Anyone can call themselves a Spiritual Director without training. This may be legal but it is not ethical. With good intentions, an untrained person may give you their advice, try to fix you, or correct your beliefs to put you on the 'right path'. This should not happen in Spiritual Direction.
If you’re considering engaging the services of a Spiritual Director, be sure to ask them what training they received to avoid this behaviour.
Most training programs teach the evocative or non-directive method of Spiritual Direction. This method puts all the power in the hands of the directee (client). It's about the path the directee wishes to take, not the preferred path of the director.
All good training establishments use an interview and discernment process to ensure the candidate is suitable for Spiritual Direction.

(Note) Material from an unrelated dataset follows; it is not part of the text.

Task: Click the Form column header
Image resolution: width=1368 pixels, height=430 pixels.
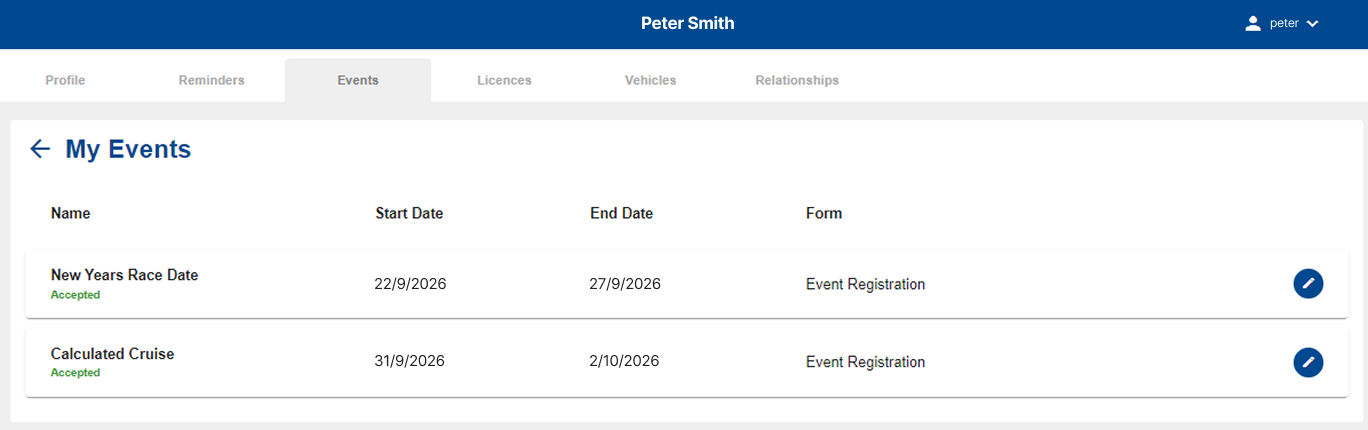Action: click(x=824, y=213)

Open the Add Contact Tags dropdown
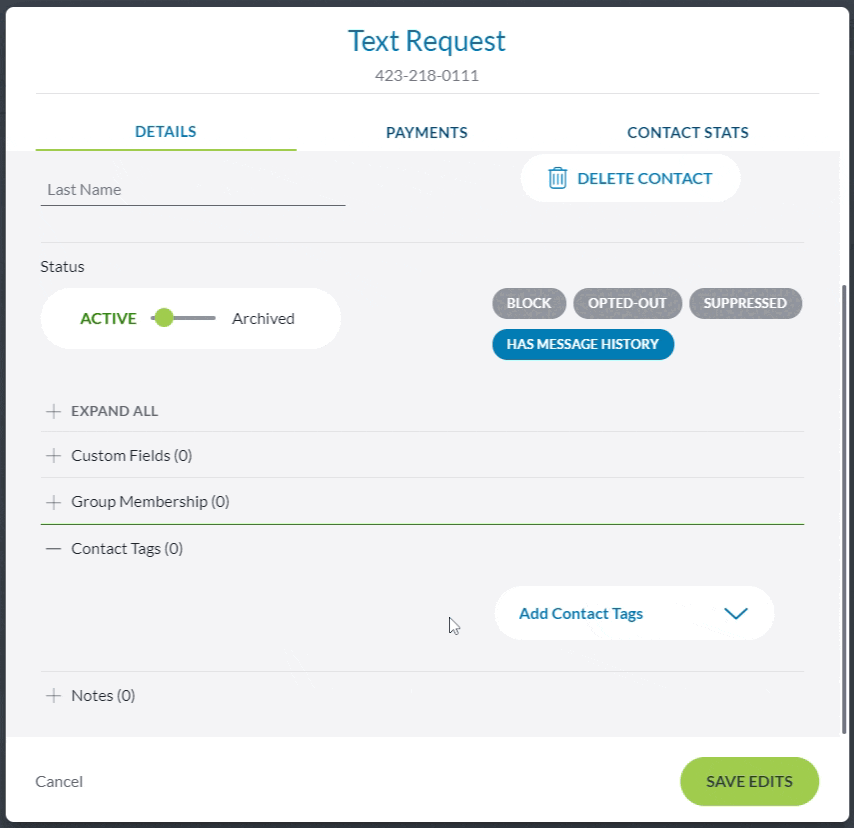[x=634, y=614]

Most training courses run part-time. This allows people to continue working and fulfil their other commitments. They typically run four or five sessions a year covering a one or two-day period. Some courses run for one year, others for three. But the most popular length seems to be two years.

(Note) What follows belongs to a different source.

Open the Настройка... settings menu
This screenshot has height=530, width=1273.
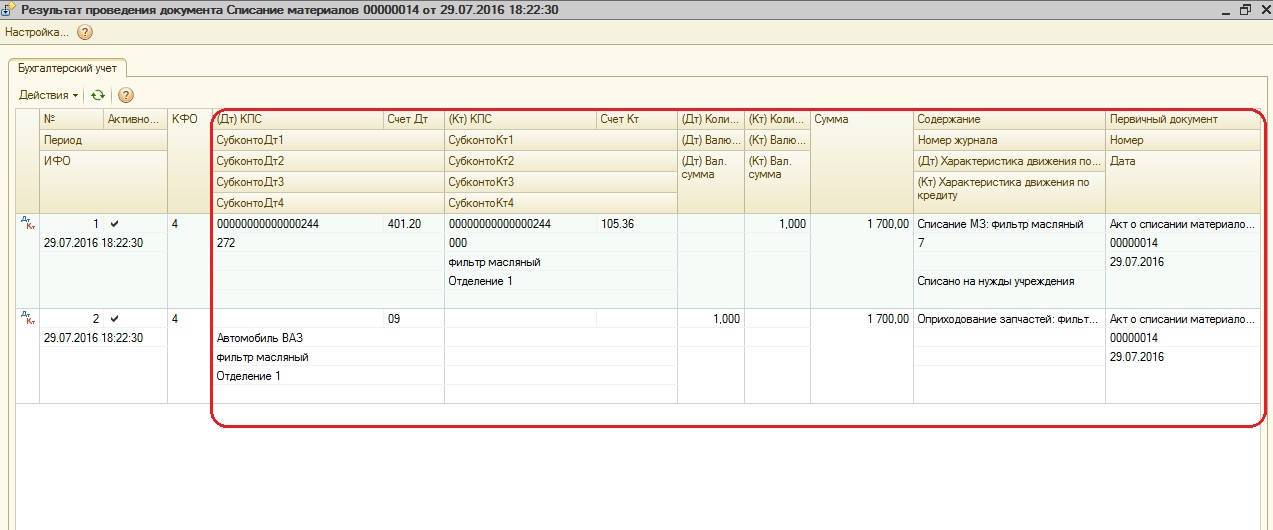point(37,32)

As you can see, there is quite some variation in the amount of training these courses offer, but the average is around 20 days.
I trained in Spiritual Direction and Retreat Giving at St Beuno's Ignatian Spirituality Centre (where I also directed Individually Guided Retreats).
My training consisted of two full-time residential courses completed in one year. The first was 10 days long, the second 68 days (with 10 days off dispersed throughout the course), giving 68 days full-time residential training.